7.09.2015 07:33
Quelle: schweizerbauer.ch - AgE
Rumänien
R: 20% der Ackerfläche gehört Ausländern
Gut ein Fünftel der rumänischen Ackerfläche wird nicht von heimischen Bauern, sondern von Ausländern bewirtschaftet. Von dem 9,5 Mio. ha umfassenden Gesamtareal befinden sich nationalen Presseberichten zufolge fast 1 Mio. ha im Eigentum von Privatpersonen beziehungsweise juristischen Personen aus Italien, Deutschland, Dänemark, den Niederlanden und Grossbritannien.

Weitere 1 Mio. ha würden von ihnen auf Leasingbasis oder aufgrund von Konzessionen bearbeitet. Die Landwirtschaft des Balkanlandes habe sich während der vergangenen zehn Jahre zu einem attraktiven Objekt für Auslandsinvestoren entwickelt, berichtet die Presse.

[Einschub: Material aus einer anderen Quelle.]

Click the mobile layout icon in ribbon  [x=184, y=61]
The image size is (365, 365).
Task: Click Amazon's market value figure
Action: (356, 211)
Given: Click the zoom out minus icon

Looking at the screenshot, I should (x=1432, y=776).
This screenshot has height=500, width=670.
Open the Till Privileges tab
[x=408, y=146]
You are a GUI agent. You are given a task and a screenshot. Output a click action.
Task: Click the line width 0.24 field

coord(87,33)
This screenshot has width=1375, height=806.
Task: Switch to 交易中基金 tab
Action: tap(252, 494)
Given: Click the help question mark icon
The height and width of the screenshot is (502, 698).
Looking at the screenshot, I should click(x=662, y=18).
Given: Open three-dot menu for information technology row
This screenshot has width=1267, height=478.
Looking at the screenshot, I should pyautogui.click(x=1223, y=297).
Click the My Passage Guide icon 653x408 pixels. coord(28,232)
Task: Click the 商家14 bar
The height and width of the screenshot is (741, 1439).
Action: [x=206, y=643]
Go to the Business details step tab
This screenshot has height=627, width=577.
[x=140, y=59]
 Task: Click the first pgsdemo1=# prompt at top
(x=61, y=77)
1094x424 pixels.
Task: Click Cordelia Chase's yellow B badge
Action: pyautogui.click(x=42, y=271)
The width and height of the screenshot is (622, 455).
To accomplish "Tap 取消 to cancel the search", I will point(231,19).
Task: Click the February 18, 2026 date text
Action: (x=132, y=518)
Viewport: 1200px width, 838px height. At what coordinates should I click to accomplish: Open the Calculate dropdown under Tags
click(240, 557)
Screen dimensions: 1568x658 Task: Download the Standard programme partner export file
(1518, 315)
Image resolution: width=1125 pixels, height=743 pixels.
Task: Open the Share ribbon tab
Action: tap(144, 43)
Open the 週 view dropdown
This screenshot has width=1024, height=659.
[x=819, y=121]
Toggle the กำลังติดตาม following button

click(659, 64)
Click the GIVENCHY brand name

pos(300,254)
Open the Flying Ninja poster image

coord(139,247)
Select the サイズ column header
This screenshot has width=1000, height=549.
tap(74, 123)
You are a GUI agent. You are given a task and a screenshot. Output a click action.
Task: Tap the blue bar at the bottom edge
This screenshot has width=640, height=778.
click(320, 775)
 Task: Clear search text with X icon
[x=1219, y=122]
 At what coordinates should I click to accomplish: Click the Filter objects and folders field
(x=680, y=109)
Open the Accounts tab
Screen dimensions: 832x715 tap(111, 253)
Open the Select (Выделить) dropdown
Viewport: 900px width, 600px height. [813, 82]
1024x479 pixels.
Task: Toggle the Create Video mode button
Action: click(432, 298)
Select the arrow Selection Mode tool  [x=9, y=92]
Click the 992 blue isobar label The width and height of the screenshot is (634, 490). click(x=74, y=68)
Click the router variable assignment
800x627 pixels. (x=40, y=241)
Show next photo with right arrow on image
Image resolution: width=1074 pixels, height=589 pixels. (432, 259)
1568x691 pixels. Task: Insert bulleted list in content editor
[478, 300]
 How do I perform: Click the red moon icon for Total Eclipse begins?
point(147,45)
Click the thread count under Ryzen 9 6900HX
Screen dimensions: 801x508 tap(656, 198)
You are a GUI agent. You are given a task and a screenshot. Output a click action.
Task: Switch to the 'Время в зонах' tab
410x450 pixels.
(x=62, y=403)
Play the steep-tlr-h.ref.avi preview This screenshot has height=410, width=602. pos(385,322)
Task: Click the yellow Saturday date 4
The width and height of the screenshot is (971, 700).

Den Anfang hätten Investoren aus Italien gemacht, die kleine Parzellen Ackerland für wenige hundert Euro erwarben, die Flächen konsolidierten und nun für 4'000 Euro/ha bis 5'000 Euro/ha wieder verkaufen würden, beispielsweise an andere Ausländer. In dem agrarwirtschaftlich besonders attraktiven westrumänischen Landkreis Timis erzielten Flächen in sehr guten Lagen einen Spitzenpreis bis zu 10'000 Euro/ha.

Die rumänische Wirtschaftszeitung „Capital“ listete beispielhaft ein Dutzend „global Player“ aus dem Ausland auf, die alle mehrere tausend Hektar Land bewirtschafteten, darunter die Unternehmensgruppe „Spearhead International“ mit 18'200 ha. Der Erwerb landwirtschaftlicher Grundstücke gilt in Rumänien indes eher als kompliziert. Die Abwicklung des Kaufs kann bis zu einem halben Jahr dauern. Je Hektar muss der Erwerber zusätzlich zum Kaufpreis als „Bearbeitungsgebühr“ zwischen 500 Euro und 1'000 Euro zahlen.

Die Expansion des Erwerbs von Agrarflächen und von Landwirtschaftsbetrieben in Rumänien durch Ausländer setze sich dennoch weiter fort, zitierte „Capital“ Bukarester Immobilienmakler.